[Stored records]
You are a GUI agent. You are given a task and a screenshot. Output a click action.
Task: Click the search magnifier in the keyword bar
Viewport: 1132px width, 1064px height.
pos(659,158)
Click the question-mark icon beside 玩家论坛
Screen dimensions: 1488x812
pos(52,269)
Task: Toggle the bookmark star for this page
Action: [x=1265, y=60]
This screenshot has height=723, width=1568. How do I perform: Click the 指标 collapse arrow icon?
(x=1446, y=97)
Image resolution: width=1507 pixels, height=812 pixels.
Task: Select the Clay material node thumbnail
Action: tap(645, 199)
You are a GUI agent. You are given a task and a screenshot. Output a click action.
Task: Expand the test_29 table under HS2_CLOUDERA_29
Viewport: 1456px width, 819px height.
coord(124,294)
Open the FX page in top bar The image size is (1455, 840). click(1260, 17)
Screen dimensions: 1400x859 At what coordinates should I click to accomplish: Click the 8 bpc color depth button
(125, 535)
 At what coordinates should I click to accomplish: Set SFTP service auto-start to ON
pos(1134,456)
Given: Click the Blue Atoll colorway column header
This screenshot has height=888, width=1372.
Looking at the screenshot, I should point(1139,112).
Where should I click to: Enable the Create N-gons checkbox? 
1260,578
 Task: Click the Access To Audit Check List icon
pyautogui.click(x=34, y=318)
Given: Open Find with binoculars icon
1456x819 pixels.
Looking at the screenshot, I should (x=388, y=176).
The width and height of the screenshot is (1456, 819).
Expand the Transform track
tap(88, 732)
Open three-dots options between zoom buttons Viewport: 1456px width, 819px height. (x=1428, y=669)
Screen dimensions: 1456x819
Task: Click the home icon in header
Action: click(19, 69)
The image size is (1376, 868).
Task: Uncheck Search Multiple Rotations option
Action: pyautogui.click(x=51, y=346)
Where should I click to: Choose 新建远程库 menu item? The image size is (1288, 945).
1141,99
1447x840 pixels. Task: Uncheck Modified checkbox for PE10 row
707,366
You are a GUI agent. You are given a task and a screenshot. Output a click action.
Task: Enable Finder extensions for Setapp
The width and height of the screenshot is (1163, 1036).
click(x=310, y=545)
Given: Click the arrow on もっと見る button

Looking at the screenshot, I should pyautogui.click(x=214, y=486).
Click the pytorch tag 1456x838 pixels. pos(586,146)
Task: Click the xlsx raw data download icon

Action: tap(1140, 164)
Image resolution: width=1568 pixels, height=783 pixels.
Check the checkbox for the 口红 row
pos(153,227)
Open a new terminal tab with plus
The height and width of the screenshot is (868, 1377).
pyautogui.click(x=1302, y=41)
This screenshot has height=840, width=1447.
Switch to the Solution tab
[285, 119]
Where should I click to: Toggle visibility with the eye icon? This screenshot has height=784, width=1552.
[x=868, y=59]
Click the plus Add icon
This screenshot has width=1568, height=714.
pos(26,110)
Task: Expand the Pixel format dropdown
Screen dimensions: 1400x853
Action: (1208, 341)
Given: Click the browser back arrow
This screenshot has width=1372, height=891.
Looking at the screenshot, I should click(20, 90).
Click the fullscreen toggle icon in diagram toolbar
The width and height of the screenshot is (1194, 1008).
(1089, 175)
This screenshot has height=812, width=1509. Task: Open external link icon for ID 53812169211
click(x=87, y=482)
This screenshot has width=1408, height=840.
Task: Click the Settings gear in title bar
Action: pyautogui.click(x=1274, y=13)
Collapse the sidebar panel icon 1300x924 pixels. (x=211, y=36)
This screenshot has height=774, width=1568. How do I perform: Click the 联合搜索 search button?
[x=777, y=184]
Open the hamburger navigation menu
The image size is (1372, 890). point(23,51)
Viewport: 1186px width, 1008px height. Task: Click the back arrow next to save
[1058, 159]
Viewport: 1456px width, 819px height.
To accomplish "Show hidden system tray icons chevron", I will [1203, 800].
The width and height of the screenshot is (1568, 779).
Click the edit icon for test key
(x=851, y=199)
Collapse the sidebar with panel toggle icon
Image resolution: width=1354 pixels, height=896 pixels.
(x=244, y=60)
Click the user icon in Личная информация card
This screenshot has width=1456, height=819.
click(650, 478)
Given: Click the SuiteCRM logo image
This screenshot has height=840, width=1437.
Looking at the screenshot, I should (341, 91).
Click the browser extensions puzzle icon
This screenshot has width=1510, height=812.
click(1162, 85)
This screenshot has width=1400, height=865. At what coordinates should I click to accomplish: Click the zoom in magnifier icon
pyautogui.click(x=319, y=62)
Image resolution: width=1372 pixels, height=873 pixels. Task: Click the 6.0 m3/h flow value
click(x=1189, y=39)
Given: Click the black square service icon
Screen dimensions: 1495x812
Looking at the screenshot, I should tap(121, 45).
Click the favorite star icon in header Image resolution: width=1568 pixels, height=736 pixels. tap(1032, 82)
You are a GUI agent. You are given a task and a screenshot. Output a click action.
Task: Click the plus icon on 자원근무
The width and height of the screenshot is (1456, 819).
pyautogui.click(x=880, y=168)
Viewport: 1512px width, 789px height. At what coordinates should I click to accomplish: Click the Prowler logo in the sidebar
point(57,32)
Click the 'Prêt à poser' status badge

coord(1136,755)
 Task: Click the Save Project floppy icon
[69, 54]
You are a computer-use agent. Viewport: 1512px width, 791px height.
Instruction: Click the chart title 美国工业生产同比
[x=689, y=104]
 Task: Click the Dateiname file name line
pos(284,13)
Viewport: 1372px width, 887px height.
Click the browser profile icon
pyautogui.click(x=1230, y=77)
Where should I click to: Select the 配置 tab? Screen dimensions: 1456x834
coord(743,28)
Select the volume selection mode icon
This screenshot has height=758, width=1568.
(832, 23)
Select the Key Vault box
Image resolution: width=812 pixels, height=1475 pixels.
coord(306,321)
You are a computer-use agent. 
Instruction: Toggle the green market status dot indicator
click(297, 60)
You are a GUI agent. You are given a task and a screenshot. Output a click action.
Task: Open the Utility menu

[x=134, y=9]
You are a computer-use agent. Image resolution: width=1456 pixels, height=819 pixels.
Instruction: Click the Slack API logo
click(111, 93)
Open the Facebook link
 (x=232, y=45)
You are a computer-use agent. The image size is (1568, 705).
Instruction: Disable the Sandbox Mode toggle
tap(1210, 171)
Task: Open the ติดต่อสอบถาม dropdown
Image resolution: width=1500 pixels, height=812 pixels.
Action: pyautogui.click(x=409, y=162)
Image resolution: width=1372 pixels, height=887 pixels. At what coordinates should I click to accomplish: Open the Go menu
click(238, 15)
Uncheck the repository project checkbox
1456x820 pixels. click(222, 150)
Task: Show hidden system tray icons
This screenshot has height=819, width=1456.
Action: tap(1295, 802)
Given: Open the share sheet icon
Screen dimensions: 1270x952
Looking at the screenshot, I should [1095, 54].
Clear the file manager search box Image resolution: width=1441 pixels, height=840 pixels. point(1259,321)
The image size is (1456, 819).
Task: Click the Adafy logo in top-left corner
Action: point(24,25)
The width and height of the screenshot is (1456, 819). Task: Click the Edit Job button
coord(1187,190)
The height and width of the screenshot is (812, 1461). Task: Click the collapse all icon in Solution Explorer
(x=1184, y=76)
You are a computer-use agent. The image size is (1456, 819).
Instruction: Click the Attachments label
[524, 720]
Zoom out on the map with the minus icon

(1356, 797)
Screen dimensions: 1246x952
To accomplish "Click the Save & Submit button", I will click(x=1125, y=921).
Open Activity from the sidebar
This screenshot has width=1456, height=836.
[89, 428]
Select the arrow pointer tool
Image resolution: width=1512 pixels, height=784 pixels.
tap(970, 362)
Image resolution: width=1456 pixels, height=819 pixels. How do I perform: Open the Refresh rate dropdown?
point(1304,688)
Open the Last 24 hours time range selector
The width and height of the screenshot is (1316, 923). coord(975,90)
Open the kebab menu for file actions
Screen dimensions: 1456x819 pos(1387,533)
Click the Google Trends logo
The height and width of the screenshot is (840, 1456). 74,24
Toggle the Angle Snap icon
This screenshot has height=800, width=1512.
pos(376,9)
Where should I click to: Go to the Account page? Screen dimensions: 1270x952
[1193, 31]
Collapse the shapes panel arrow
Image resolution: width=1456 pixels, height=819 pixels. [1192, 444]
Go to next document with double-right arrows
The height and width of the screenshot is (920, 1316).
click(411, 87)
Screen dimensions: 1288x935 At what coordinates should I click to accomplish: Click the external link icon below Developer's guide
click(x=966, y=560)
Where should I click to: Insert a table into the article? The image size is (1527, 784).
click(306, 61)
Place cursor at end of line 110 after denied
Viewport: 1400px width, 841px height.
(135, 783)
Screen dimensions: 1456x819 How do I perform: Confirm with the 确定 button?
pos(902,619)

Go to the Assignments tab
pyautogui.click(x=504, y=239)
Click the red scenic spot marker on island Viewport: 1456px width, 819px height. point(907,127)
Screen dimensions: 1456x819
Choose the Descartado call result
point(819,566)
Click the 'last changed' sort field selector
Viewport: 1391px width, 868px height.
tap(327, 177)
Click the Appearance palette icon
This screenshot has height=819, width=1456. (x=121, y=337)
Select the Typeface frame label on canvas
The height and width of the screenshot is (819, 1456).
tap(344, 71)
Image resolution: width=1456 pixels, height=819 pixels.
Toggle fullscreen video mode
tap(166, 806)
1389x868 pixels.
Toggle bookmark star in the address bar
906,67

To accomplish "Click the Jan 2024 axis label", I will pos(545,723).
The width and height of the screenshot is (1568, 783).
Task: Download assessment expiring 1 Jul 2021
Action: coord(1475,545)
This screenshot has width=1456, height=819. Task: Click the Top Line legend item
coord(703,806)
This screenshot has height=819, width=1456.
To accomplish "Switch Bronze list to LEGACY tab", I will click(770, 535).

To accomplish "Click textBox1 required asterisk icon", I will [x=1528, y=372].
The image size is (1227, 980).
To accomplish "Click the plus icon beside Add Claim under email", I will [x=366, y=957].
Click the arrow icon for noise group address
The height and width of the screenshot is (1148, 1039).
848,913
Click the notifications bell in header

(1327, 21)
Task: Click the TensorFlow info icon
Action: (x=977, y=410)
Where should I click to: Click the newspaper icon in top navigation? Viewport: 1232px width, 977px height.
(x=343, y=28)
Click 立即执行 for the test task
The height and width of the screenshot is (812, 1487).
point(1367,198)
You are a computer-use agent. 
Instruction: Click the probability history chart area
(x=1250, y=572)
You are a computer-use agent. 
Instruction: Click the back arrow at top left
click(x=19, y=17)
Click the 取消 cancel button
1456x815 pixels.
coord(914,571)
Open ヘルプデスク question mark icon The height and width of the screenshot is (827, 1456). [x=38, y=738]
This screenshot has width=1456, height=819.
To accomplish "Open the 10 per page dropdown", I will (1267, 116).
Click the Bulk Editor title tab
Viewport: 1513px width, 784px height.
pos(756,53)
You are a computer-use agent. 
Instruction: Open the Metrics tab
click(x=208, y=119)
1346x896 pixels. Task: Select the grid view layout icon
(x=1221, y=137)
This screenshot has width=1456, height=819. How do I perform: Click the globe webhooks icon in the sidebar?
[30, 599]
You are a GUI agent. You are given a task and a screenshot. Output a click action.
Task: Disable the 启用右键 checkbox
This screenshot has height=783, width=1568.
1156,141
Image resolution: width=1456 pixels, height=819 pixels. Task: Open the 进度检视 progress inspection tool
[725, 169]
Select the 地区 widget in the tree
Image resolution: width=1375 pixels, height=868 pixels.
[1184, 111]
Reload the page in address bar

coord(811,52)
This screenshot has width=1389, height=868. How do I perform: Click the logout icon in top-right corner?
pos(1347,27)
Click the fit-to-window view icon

» Assignment
Return every line from the records above that holds the word "Show".

» Exercise result
To accomplish "Show hidden system tray icons chevron", I will [1203, 800].
Task: Show hidden system tray icons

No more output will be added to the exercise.